The Improper Life of Bezellia Grove

Written by Susan Gregg Gilmore
Review by Nanette Donohue

The first daughter of every generation of Grove women is named Bezellia, after the family’s courageous and iconoclastic matriarch, and teenage Bezellia Grove has grown up amid the stifling pressure of family names and expectations. The Groves are one of Nashville’s finest families, and like many fine families, they hide their secrets well. Bezellia’s mother’s dreams of being a grande dame of society are derailed by her alcoholism, and Bezellia’s father is a doctor who is frequently absent. Bezellia’s main caretakers are the family’s housekeeper, Maizelle, and their handyman, Nathaniel. When Bezellia meets Nathaniel’s teenage son, Samuel, she is instantly attracted to him, though their relationship goes against everything that both teens have been raised to believe. Bezellia finally finds her match in quick-witted, ambitious Samuel. When both families begin to suspect the relationship, Bezellia is sent to spend the summer with her grandparents, where she has a rebound relationship with another unlikely young man—this one, a country boy from the wrong side of the tracks.

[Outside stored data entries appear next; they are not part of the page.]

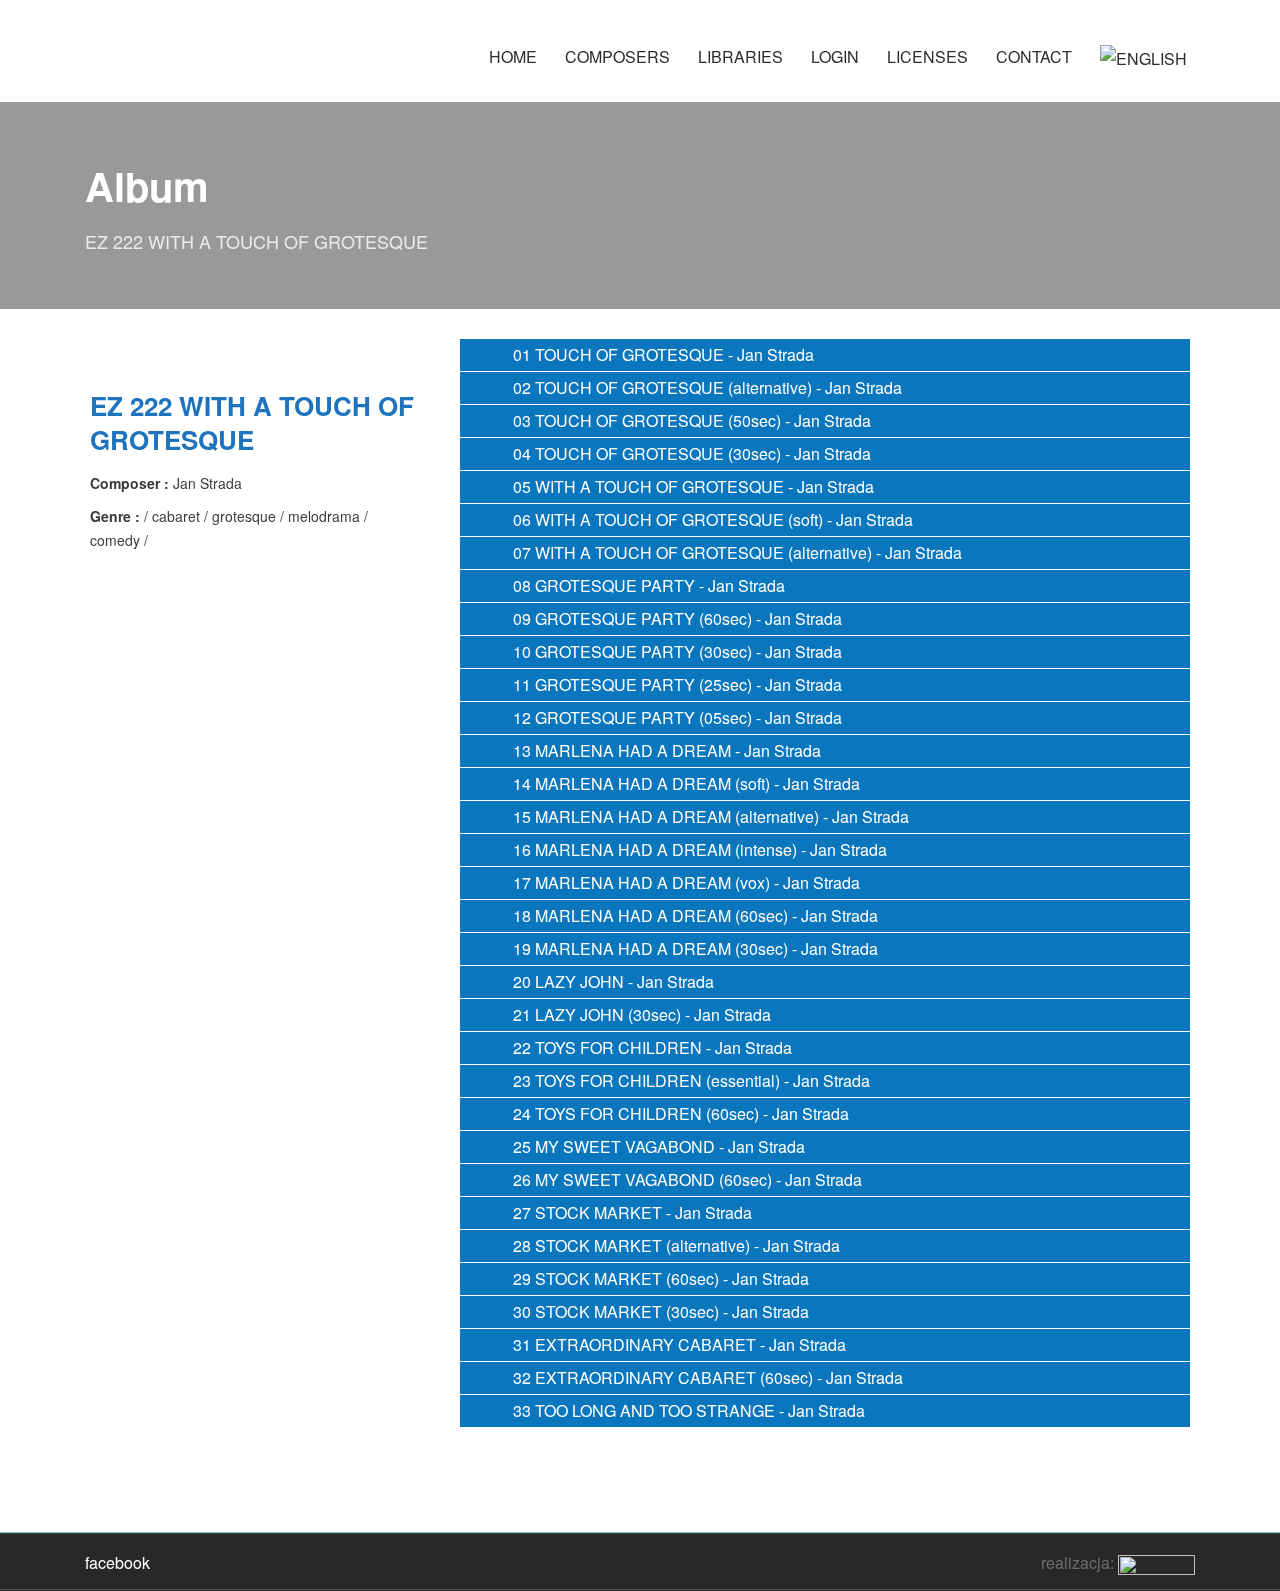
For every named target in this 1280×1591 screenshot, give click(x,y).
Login (835, 56)
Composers (617, 56)
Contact (1034, 56)
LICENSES (927, 56)
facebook (117, 1562)
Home (513, 56)
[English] (1143, 67)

Gilmore captures the spirit of 1960s Nashville, a place where the status quo is challenged by the burgeoning civil rights movement. She also describes the tense relationship between the African-American servants employed by many Southern families and the families who employ them. Looking back, we know that the South was changing, and we know that this change, built as it was on centuries of oppression and inequality, was both hard-won and resented by many. Bezellia seems to be an emblem of this New South, a young woman willing to speak up and fight against oppression and inequality. Though Gilmore is occasionally a bit heavy-handed in nailing this point home, Bezellia’s story is engaging, and you’ll find yourself wanting her to change the world for the better.